The history of the Department of African American Student Affairs (AASA) at Northwestern University dates back to the mid-1960s.  A Black Student wrote a letter to the Northwestern Daily protesting the low enrollment of African-American students in the University. In response, 54 Black freshmen enrolled in the University for the fall of 1966.   The University used funding from the Wieboldt Foundation and support from the Higher Education Act of 1965, to institute a program called the Summer Academic Workshop (SAW) to encourage African American student enrollment and familiarize the new students with college life. 

Concern about African-American student enrollment at Northwestern University prompted a decision to recruit in Black urban areas, mostly in Chicago.  By 1973, the number of Black students rose significantly and represented approximately 10% of the undergraduate population.  Despite increased success recruiting African-American students, Northwestern University remained unaware of the challenges and consequences of integrating black students into the University’s social structure.  The curriculum and social life on campus failed to recognize the different perspectives or the social and cultural needs of the new black student population. 

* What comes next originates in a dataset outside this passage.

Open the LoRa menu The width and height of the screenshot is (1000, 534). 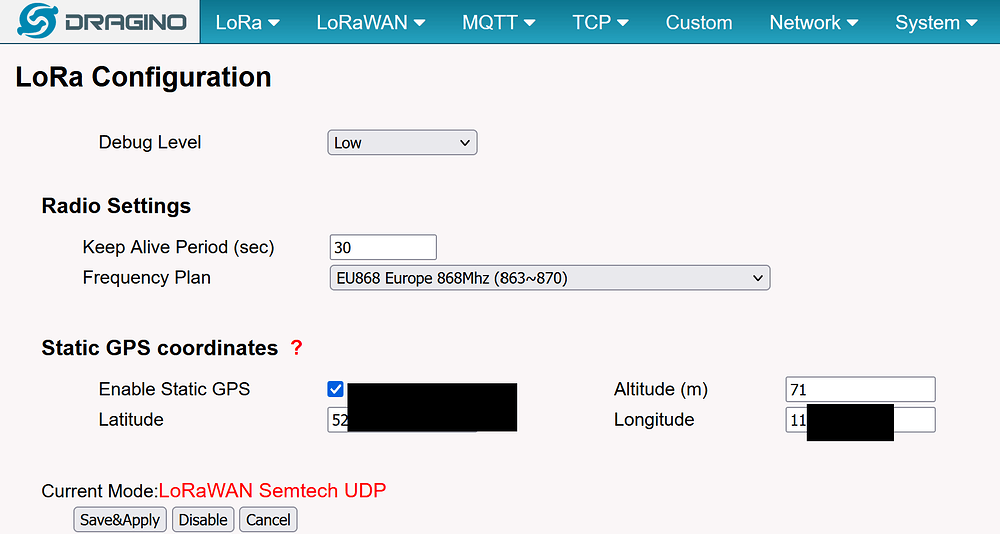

The shocking assassination of Dr. Martin Luther King Jr. in April of 1968, led to a strong will for change.  In May of 1968, 110 of 120 black students on campus took over the Bursar’s Office, and presented Northwestern with a list of demands.  An agreement was reached and Northwestern increased the number of admissions to reflect the percentage of African Americans in the national population, introduced Black studies courses into the curriculum, and a created a headquarters for Black students to congregate and engage in their own social, political, and cultural activities under the administration of the Vice President for Student Affairs.

The facility the students won was popularly known as the House.  The first location of the House was at 619 Emerson, and in 1972-73, it was moved to larger quarters at 1914 Sheridan Road. The office located in the House was first named Minority Student Affairs, and had one professional staff member.  The name was changed to the Department of African American Student Affairs (AASA) in 1973.

The mission of the AASA is to support the completion of undergraduate academic programs by African Americans and Black students, and foster a positive sense of community at Northwestern University.

The Department of African American Student Affairs (AASA) has overseen the operations of many organizations on campus, including For Members Only (FMO), Black Greek organizations, the Northwestern Community Ensemble, Black Athletes Uniting for the Light (BAUL) and Northwestern University Black Alumni Association.  AASA also administered University programs including the Summer Academic Workshop.  Popular events during this time included Black History/Liberation Month, A Musical Evening with Our Elders, Brown Bag Lunches, and the Christmas Bazaar.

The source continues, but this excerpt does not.